> [What you are asked to do]
Return each entry unchanged.

*** Data for this task ***

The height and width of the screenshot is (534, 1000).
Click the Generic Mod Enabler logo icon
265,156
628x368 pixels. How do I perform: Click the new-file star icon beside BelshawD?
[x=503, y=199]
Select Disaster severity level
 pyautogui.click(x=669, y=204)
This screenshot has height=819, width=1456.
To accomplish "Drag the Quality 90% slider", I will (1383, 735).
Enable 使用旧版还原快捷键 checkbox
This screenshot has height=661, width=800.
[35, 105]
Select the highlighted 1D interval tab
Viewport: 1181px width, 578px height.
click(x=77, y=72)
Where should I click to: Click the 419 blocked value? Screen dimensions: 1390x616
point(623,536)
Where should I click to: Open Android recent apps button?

*** End of Data for this task ***

> [Answer for the task]
The height and width of the screenshot is (534, 1000).
Click the Generic Mod Enabler logo icon
265,156
628x368 pixels. How do I perform: Click the new-file star icon beside BelshawD?
[x=503, y=199]
Select Disaster severity level
 pyautogui.click(x=669, y=204)
This screenshot has height=819, width=1456.
To accomplish "Drag the Quality 90% slider", I will (1383, 735).
Enable 使用旧版还原快捷键 checkbox
This screenshot has height=661, width=800.
[35, 105]
Select the highlighted 1D interval tab
Viewport: 1181px width, 578px height.
click(x=77, y=72)
Where should I click to: Click the 419 blocked value? Screen dimensions: 1390x616
point(623,536)
Where should I click to: Open Android recent apps button?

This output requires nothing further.